Мира Папкова, тихая, задумчивая, печальная, прошлое вспоминавшая, когда её навестил я несколько лет назад зимнею снежной порой, ворошиловская Лаура, или, может быть, Беатриче, любовь его встарь великая, вручила мне эти письма.
И они говорят о минувшем времени, о тяжёлом Игоревом периоде, о начале, ещё только самом начале его психушек, страданий, мытарств и бед в семидесятых годах – его, Ворошиловским, голосом.
Боролся Игорь с постигшей его бедою, как мог.
Сумел он собрать воедино для этого – всю свою волю.
В который уж раз Ворошилов собирал её, вновь собирал, – и не просто в комок, а в светящийся энергетический сгусток.
Так было надо. И он, как никогда, отчётливо, это здесь понимал.
Воля – это ведь жизнь, для него.
Воля – это победа грядущая.
Надо было и здесь, в аду, выжить, надо было – дер жаться.
Он писал стихи здесь – пронзительные, полные философских обобщений, и взлётов мистических, и неизбывной горечи.
Если когда-нибудь их удастся опубликовать, то окажутся перед читателем свидетельства духа, который пытались когда-то сгубить, но который, среди испытаний, оказался не просто живучим и не просто высоким, нет, проявился он в этих стихах во всей своей редкостной мощи.

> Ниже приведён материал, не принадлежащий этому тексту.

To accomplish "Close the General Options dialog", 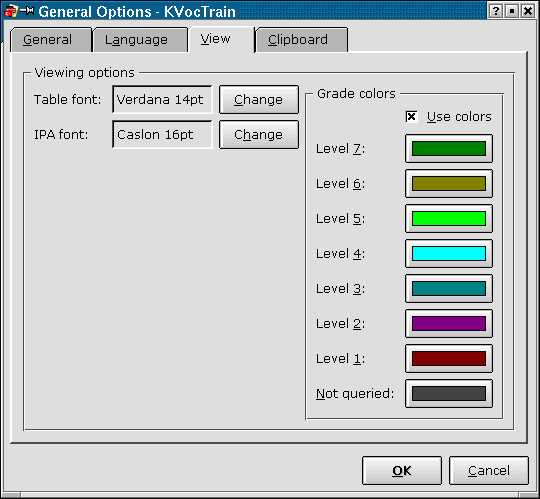I will click(528, 11).
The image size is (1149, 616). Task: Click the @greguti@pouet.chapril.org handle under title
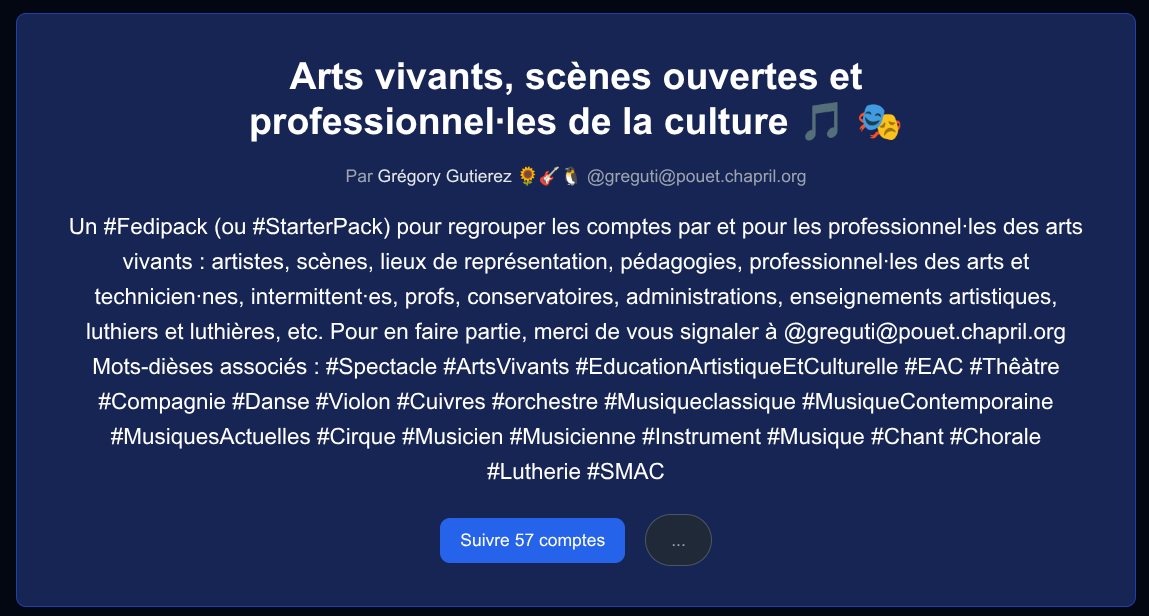click(x=696, y=177)
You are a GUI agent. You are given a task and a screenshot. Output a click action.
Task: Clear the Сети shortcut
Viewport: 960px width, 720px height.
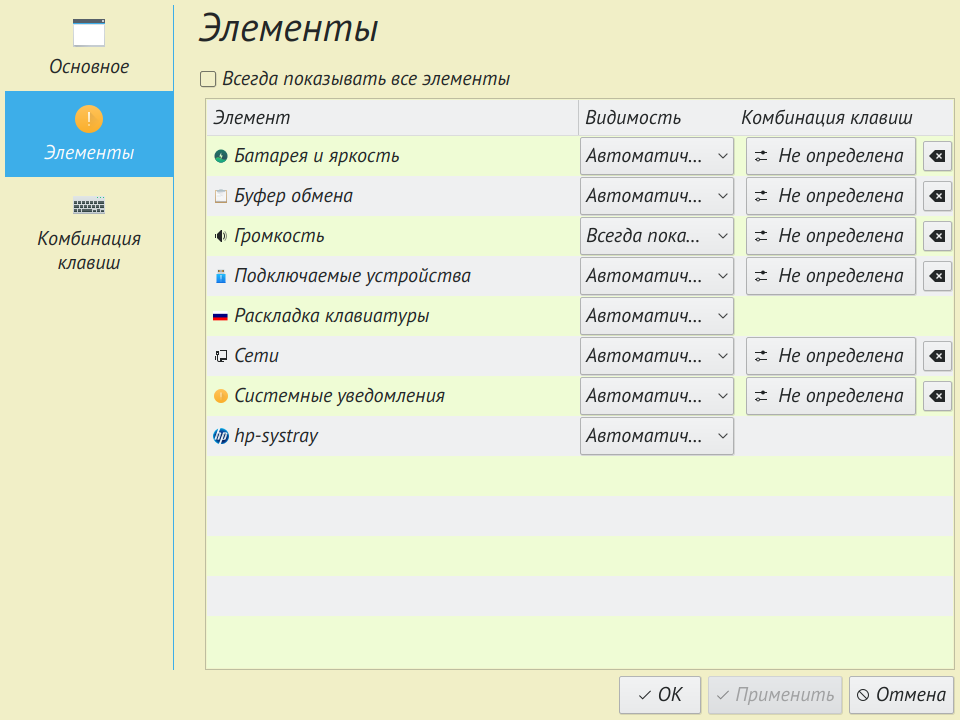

Дух – сквозь мрак. Да, именно так.
Дух – сквозь боль. Что было, то было.
Он пытался здесь – рисовать. Иногда. Хотя бы – урывками.

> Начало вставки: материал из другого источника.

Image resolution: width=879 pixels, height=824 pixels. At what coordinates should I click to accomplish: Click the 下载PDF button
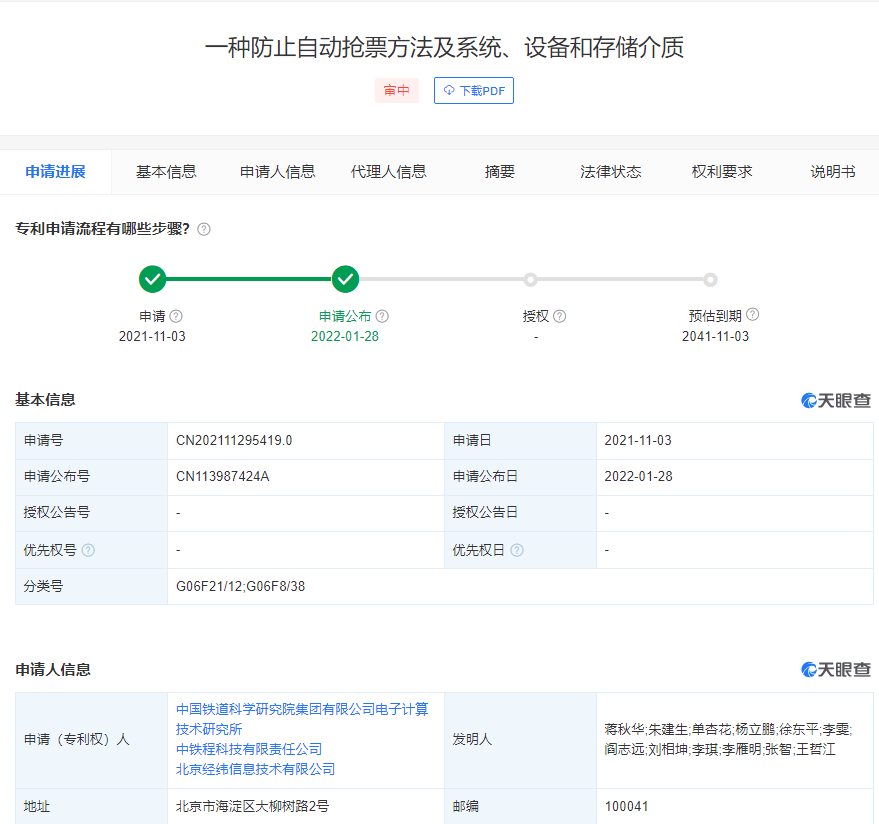click(473, 90)
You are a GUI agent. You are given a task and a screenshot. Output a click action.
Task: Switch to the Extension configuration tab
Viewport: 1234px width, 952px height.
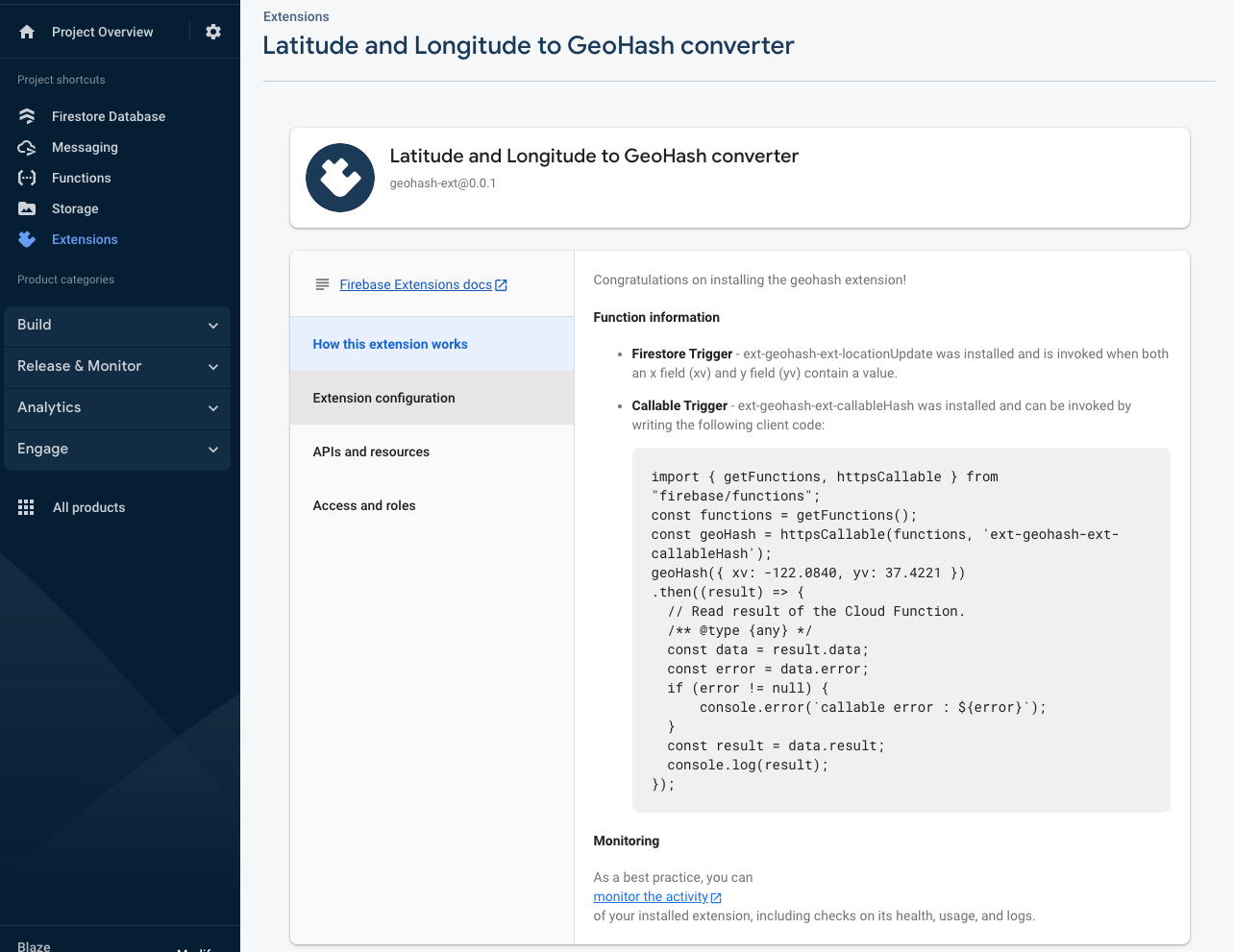(x=383, y=398)
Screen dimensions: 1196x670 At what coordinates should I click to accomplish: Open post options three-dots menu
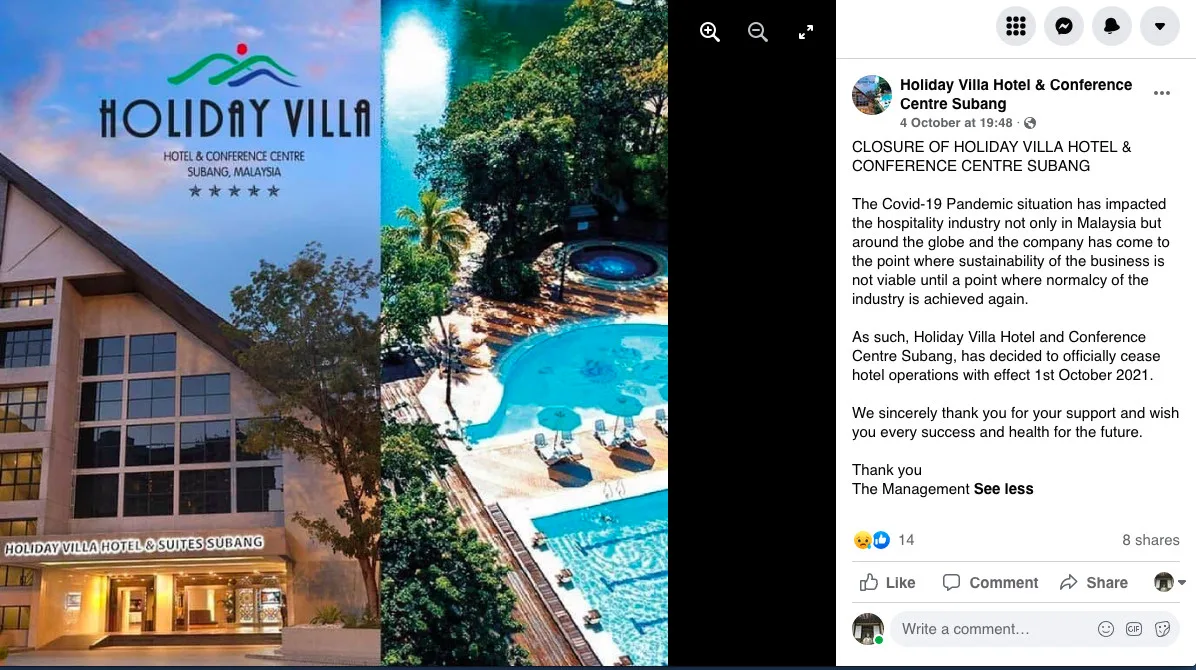pyautogui.click(x=1162, y=93)
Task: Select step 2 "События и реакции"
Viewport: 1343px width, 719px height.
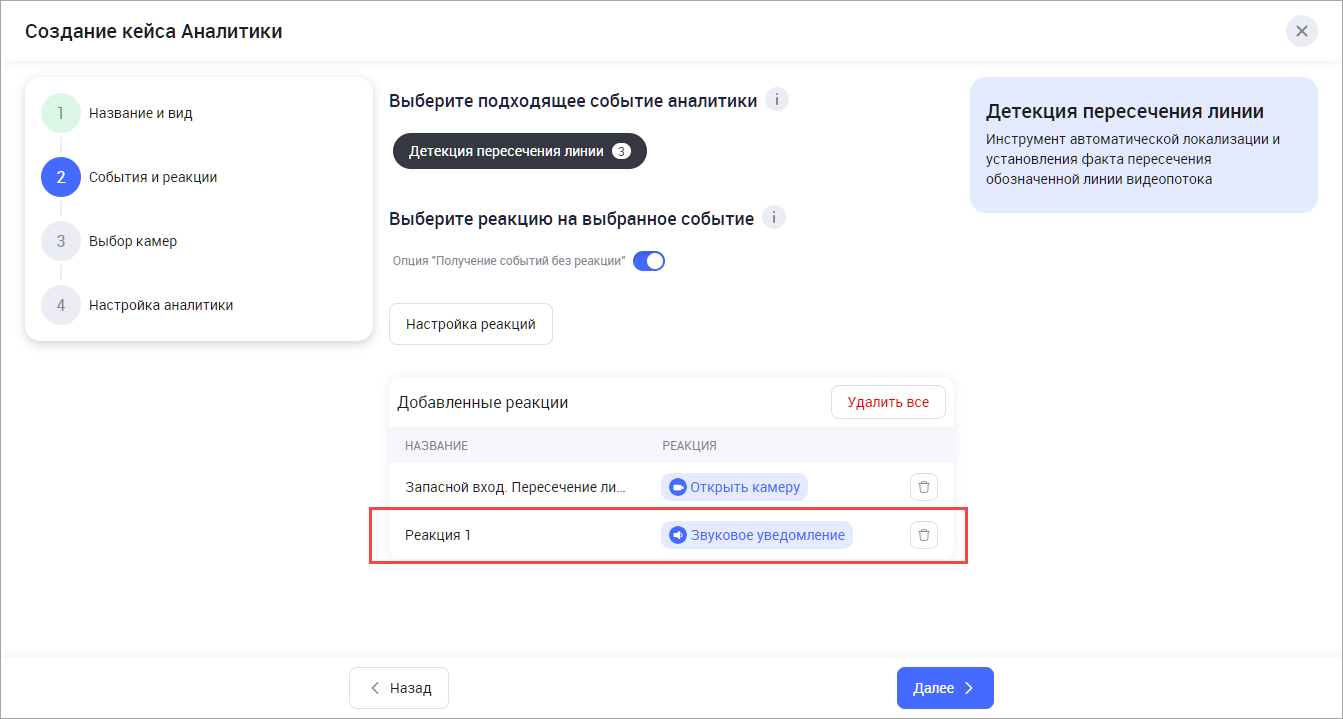Action: coord(61,177)
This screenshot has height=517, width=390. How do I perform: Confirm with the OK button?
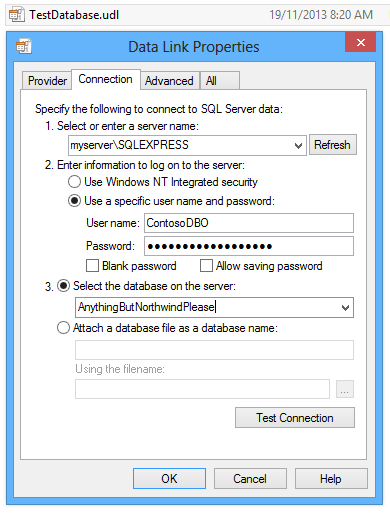tap(169, 479)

Но какое могло рисование быть в больничном его заточении?
Разумеется, это его огорчало и угнетало.
Но куда же было деваться?
Оставалось только мечтать, что когда-нибудь всё равно он дорвётся до карандашей и до красок, – и уж тогда отведёт наконец-то душу, с упоением, всласть поработает.
А пока что, в стенах психушки, – сам себе задавал он уроки, ежедневные, неустанные, сплошные уроки терпения.
Бесконечные дни и месяцы всё тянулись, всё шли, в ожидании просвета, хотя бы крохотного, – всё равно ведь за ними придёт настоящий свет, – впереди.
Дал он знать «на волю», где именно и в каком, увы, положении, – и отчаянном, и опасном, и критическом, – нынче находится.
И друзья, богемные люди, потрясённые этим известием, далеко не все ведь из тех, кого, по своей наивности, по привычке давнишней, искренней, видеть в них всегда только лучшее, Ворошилов считал друзьями, а считаные, но зато проверенные в беде, иногда его навещали.
Приезжал я к нему в Столбовую, привозил ему курево, чай, фрукты, кое-какую еду.
Покупал я то, что, в ту пору, на свои крайне скудные средства, мог, для друга, приобрести.
Но гостинцы скромные эти привезти – считал своим долгом.
Ведь всё-таки витамины, для поддержания сил.
И получить их там, в условиях тяжелейших психушки, бывшей, во многом, ещё и похуже тюрьмы, Игорю было приятно.
Какая там никакая, пусть и маленькая, да радость.
Кто и сам побывал в подобных, лучше, хуже ли, всё равно ведь непростых всегда, ситуациях, тот меня прекрасно поймёт.
А немало перебывало ведь – в психбольницах – знакомых, здравых и талантами разнообразными наделённых щедро людей.
Важно было – увидеться с другом.
Поддержать его. Подбодрить, по возможности, как уж выйдет.
Сказать ему – важные, нужные, сегодня, теперь, – слова.
Помочь ему непременно надежду свою укрепить.
По-дружески, по-человечески, пусть и недолго, столько, сколько нынче врачами дозволено, здесь, в психушке, с ним рядом побыть.
Ворошилов ко мне выходил – исхудавший, жёлтый, небритый, но зато с волевым, сечевым, гордым блеском в усталых глазах.
Был он, друг мой, потомок славных запорожцев, казак лихой и орёл, – измождённым, измотанным, был – закормленным всякими странными для него, совсем непонятными, и похоже, что просто убойными современными препаратами.
Но он – противился гибели.
Он, созидатель, творец, – противостоял разрушению.
И это видел я сразу – по взглядам его, в которых читалась решимость внутренняя – все препятствия на пути к желанной грядущей победе обязательно преодолеть.